Recent Updates on the Significance of KRAS Mutations in Colorectal Cancer Biology

Abstract

The most commonly mutated isoform of RAS among all cancer subtypes is KRAS. In this review, we focus on the special role of KRAS mutations in colorectal cancer (CRC), aiming to collect recent data on KRAS-driven enhanced cell signalling, in vitro and in vivo research models, and CRC development-related processes such as metastasis and cancer stem cell formation. We attempt to cover the diverse nature of the effects of KRAS mutations on age-related CRC development. As the incidence of CRC is rising in young adults, we have reviewed the driving forces of ageing-dependent CRC.

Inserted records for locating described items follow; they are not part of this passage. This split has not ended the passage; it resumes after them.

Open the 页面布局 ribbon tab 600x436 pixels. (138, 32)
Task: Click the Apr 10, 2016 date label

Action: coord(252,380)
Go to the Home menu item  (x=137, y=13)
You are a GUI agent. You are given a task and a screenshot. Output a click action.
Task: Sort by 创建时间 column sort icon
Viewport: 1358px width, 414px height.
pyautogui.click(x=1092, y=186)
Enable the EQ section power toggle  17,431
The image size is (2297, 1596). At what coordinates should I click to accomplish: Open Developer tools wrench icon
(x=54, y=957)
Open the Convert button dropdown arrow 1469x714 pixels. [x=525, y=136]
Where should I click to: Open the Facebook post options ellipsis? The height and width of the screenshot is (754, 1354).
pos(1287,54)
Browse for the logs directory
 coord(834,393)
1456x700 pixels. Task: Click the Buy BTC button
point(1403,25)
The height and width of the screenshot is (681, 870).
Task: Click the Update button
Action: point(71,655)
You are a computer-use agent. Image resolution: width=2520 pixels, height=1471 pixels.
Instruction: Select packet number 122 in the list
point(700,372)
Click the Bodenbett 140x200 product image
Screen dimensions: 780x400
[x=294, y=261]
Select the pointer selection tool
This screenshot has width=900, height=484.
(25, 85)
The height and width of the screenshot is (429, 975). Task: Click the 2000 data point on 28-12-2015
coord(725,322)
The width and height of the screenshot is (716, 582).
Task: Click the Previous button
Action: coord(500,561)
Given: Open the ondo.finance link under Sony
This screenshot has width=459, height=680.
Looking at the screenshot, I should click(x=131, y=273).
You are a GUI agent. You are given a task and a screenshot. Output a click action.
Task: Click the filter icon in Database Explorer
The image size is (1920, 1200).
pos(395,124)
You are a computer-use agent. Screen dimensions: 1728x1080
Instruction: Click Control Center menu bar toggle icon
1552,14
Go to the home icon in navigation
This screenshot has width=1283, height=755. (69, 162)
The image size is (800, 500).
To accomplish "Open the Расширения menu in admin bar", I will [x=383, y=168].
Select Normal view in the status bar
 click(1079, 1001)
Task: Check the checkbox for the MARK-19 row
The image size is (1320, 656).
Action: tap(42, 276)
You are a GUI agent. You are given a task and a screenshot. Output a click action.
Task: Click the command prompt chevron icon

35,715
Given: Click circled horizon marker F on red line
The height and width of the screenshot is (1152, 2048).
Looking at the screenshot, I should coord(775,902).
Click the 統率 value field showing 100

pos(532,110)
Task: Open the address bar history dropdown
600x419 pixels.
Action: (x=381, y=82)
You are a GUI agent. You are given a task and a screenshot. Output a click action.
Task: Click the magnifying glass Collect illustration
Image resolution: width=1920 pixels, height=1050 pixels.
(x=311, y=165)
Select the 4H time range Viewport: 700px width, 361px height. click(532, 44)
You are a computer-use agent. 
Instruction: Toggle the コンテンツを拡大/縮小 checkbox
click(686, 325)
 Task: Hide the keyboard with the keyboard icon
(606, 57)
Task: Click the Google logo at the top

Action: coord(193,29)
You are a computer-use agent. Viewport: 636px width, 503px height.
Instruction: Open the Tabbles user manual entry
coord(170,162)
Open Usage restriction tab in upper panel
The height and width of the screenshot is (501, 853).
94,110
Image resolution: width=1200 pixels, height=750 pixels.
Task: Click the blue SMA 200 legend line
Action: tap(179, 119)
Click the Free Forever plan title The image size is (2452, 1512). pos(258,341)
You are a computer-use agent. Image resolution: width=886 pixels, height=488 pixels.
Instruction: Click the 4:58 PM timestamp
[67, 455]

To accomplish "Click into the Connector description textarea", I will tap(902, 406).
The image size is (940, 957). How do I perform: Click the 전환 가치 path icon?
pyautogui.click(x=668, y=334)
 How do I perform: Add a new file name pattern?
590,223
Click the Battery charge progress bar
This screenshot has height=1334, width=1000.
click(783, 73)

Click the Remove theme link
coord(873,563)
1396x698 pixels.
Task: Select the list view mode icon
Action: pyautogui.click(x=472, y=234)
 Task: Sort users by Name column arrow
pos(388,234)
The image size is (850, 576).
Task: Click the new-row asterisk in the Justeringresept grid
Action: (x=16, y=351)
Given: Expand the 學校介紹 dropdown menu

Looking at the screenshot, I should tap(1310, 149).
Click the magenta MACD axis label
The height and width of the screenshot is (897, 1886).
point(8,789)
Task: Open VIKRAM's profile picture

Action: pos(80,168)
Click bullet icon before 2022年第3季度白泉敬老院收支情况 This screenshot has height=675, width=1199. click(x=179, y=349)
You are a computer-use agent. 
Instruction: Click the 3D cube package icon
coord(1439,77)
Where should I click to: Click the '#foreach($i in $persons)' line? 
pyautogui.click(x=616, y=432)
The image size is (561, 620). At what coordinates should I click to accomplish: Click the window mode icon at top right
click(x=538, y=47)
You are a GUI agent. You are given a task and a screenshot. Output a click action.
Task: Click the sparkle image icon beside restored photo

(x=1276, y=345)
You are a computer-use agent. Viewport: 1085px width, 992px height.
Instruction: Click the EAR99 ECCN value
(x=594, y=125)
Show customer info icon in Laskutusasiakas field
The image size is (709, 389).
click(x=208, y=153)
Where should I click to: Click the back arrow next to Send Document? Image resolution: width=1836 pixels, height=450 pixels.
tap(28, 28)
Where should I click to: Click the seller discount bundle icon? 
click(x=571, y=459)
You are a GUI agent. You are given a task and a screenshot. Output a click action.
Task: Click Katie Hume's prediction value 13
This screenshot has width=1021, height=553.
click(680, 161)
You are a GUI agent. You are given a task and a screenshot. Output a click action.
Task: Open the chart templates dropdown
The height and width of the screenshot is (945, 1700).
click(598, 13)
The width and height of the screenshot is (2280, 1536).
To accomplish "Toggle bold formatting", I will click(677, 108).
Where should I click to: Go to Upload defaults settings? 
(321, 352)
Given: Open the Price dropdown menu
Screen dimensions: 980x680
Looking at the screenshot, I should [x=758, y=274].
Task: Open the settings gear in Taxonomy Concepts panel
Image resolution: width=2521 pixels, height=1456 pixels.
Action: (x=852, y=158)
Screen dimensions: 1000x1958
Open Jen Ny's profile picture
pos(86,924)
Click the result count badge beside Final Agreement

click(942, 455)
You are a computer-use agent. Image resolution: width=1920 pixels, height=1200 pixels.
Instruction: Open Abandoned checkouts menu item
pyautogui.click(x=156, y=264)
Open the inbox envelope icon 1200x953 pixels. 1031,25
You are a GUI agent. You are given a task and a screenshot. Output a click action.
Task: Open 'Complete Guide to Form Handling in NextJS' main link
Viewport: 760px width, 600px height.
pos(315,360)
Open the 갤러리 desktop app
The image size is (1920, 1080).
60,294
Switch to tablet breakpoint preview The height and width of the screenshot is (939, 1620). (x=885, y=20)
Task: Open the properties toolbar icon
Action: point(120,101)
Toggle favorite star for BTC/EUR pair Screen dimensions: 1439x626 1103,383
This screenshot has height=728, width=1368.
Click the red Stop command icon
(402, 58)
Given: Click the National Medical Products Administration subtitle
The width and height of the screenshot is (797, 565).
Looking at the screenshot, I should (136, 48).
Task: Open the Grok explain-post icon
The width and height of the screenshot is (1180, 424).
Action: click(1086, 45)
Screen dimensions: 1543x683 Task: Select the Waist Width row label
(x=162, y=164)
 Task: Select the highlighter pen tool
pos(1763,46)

Keywords: CRC with age; KRAS; RAS signalling; RAS-driven metastasis; cancer stem cells; colorectal cancer.

Figure 2

(A) Visualisation of the colorectal cancer (CRC)-related mutations in the KRAS G domain. The glutamine residue at position 61, the glycine residues at positions at 12 and 13, and the alanine residue at position 146, which form the GDP/GTP pocket, are indicated with colours. Image from the RCSB PDB (rcsb.org (accessed on 3 March 2021)) of PDB ID: 6MBT [22]. (B) Schematic representation of the summary of the RAS-driven signalling pathways.

Figure 1

Structure of the KRAS4A and KRAS4B isoforms, showing the amino acid positions of posttranslational modifications with different colours. The hypervariable region sequences are presented separately for the two isoforms due to their high variability. The CAAX motifs and the polybasic residues on KRAS4B are also colour-coded. The posttranslational modifications are listed in the box with the affected amino acid sites and (where known) the enzyme or compound responsible for the reaction. NEDD4-1, neural precursor cell expressed developmentally downregulated 4-1; LZTR1, leucine-zipper-like transcriptional regulator 1; SRC, proto-oncogene tyrosine-protein kinase Src; PKC, protein kinase C; ExoS, exoenzyme S; PIAS4, protein inhibitor of activated STAT protein 4; PATs, protein acetyltransferases; FTase, farnesyltransferase; ICMT, isoprenylcysteine carboxyl methyltransferase.

Figure 3

(a) Frequency of metastasis sites in CRC patients. Distributions of the metastatic sites in colorectal cancer patients (n = 27,506) were extracted from cohort data of Riihimaki et al. and Holch et al. [80,81]. (b) Frequency of single (liver or lung) metastasis and the combined appearance (liver and lung) metastasis among codon-12 and codon-13 mutant and wild type KRAS patients. Raw cohort data from He et al., 2020 and Jones et al., 2017 were normalised and pooled [85,86].

Figure 4

Modifiable and non-modifiable risk factors associated with early- or late-onset CRC.

Figure 5

Prevalence of metastatic status among wild type and mutant KRAS CRC patients (n = 142–183). Metastasis is more frequent in mutant KRAS patients in both (<66 and ≥66 years) age cohorts. CRC patients carrying KRAS mutations (183 KRAS^wt and 142 KRAS^mut patients) and metastatic stage (M0 or M1) were extracted from PANCAN TCGA COADREAD (colorectal cancer) database on the Xena platform [135].